Valis Philip K. Dick

Something tells me this is not the best starting point to enter the Philip K. Dick universe. By that I mean, the written book universe, I am familiar with the film adaptations of his universe. Blade Runner, Total Recall, A Scanner Darkly. Hard to find a through-line in those, perhaps because each director had a strong vision of his own?

That was one reason I never picked up a Philip K. Dick Novel, the other was his extreme popularity. Can’t trust an author who is too popular. I was also under the impression that his vision fell more in the fantasy camp than hard-core sci-fi, and I was absolutely sure (based on his popularity) that he could not compare with my all time favorite sci-fi author, Stanislaw Lem. I like as much science and philosophy in my sci-fi as possible, a popular populist fantasier just won’t do.
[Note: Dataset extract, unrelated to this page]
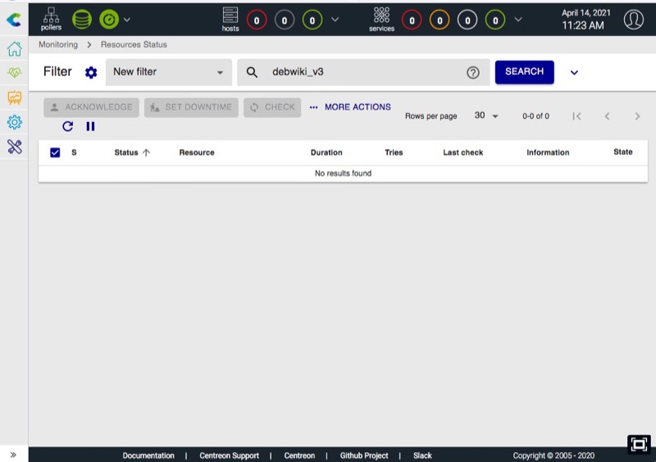Open the More Actions menu

click(350, 107)

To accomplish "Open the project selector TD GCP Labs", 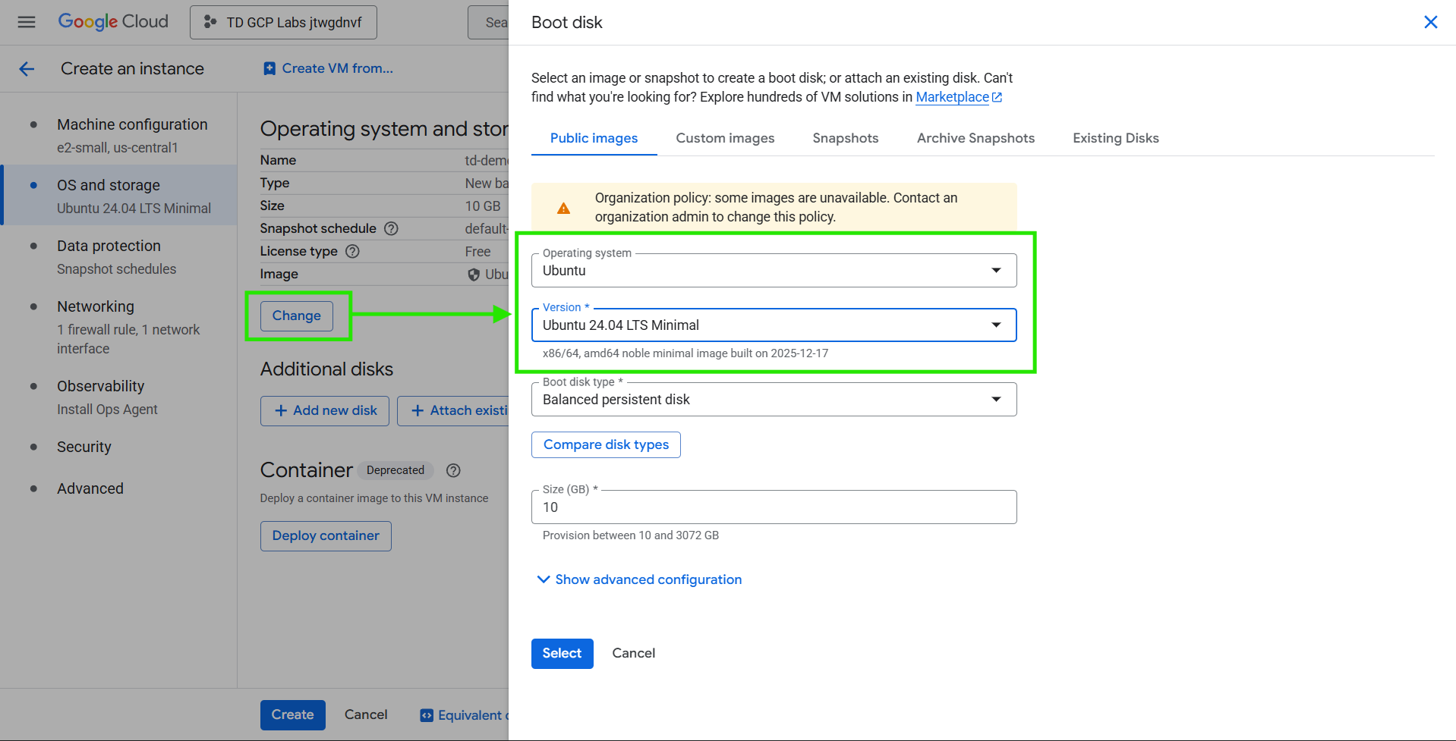I will pos(283,22).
Maybe too, I had always thought of Philip as a hippie for some reason. Not a big fan of new-age fantasy I am.

So why did I pick up this book? I think of myself as open minded, and I need to act on that if I am to continue to do so. Also, I never actually read one of his books so I can’t continue to judge them. I picked it up, but the back of the book was no help at all:

“What is VALIS? […] a beam of pink light begins giving a shizophrenic man named Horselover Fat (who just might also be known as Philip K. Dick) visions of an alternate Earth where the Roman Empire still reigns.”

If that doesn’t sound hippie-dippie enough on it’s own, you can also add historical fiction to the mix? Ordinarily I would say no thanks!, but to uphold my personal creed, I disregarded the back and dove right in.
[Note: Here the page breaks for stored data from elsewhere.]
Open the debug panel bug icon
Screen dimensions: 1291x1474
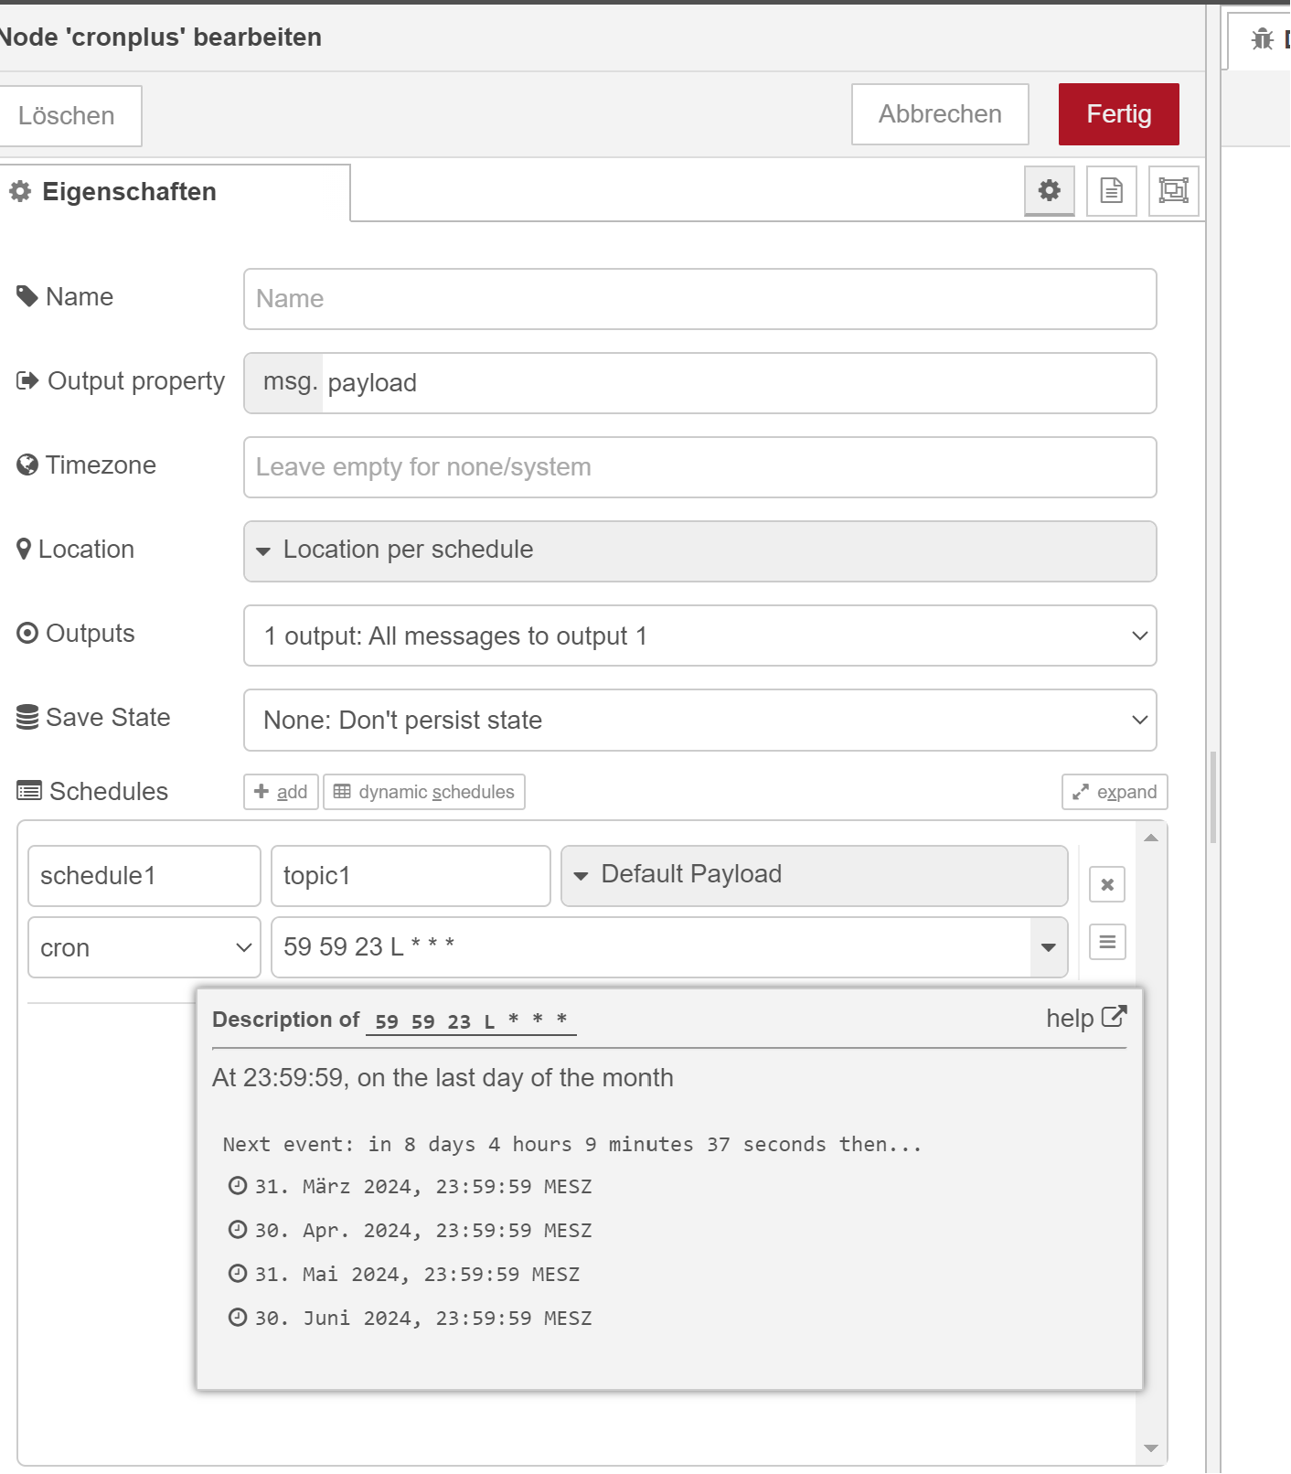click(x=1263, y=39)
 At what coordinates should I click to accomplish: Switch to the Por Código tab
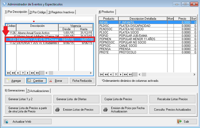38,12
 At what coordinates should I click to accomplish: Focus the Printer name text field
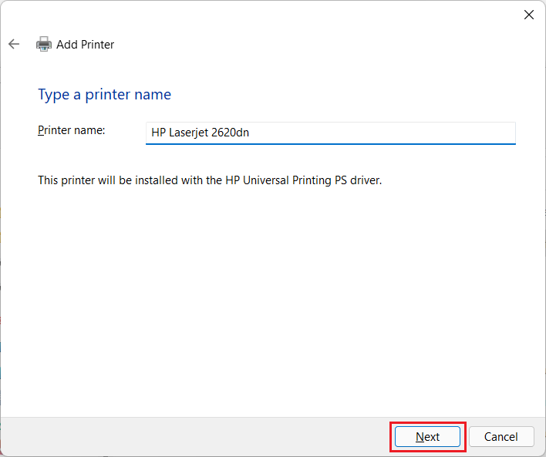point(330,133)
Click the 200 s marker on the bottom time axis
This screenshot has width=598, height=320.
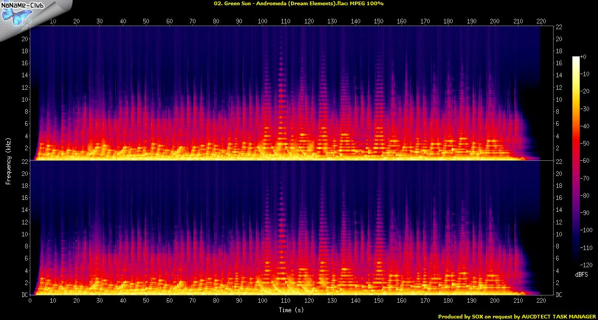point(495,301)

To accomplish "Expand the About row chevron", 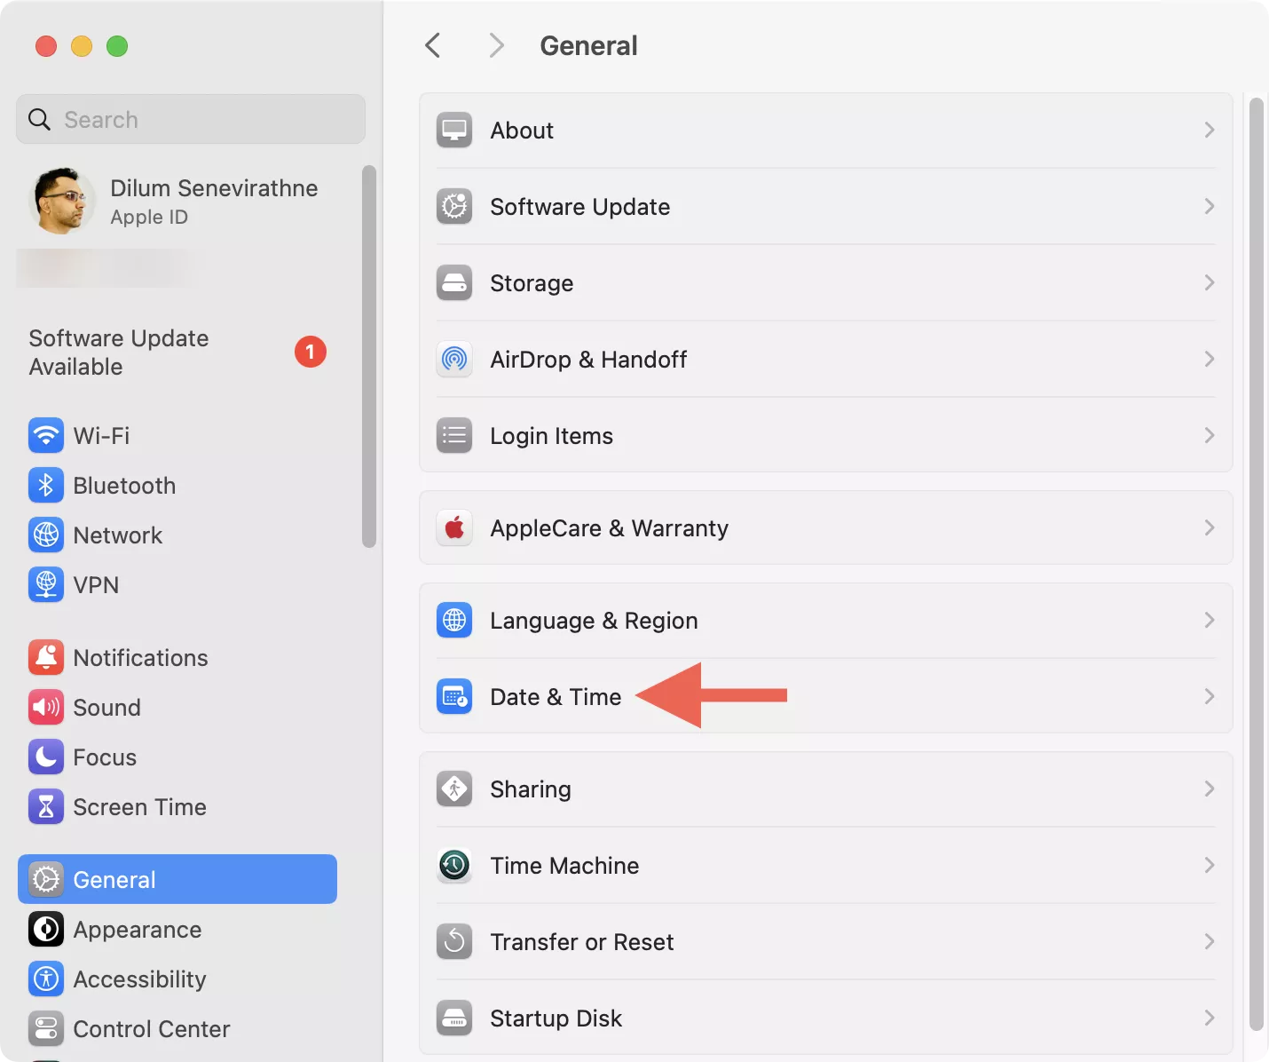I will tap(1209, 131).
Mostly I kept reading, because when I started, there was no science fiction to be found. Just a story about drug addiction and a character named Horseloer Fat, which is intriguing in it’s own right. It was well written and the story pulled me in, but where is the sci-fi? This is the famous sci-fi writer? And then it got dense. Really deep (bit new-age-y, but intriguing) sh!t, hard to slog through and make sense of, started assaulting me. And it kept going like that, alternating between a well written story that pulls you in – intertwined with grandiose world cosmological answer to the universe type stuff. Then there was the pesky fact that Horselover Fat and Philip K. Dick might be one and the same, meaning the author is in there, certainly elements were autobiographical. Suddenly it was intriguing, fantastical, and philosophical. And I kept turning the pages. And suddenly it was over.

So all this, is just part one, of a trilogy? Also this is one of his last books? written right before he died? Perhaps they are just rantings of an old man? Also, this dense theologically-bent drug-inspired conspiracy rambling is the stuff super popular science fiction is made of? Ergo, my conclusion at the beginning of this post.

Maybe some of my assumptions re: Philip K. Dick were not that far of, but I won’t pass judgement until I read one of his other novels, and even then—just like my feelings about the book based on reading the description on the back—maybe the assumptions are correct but the conclusions are not.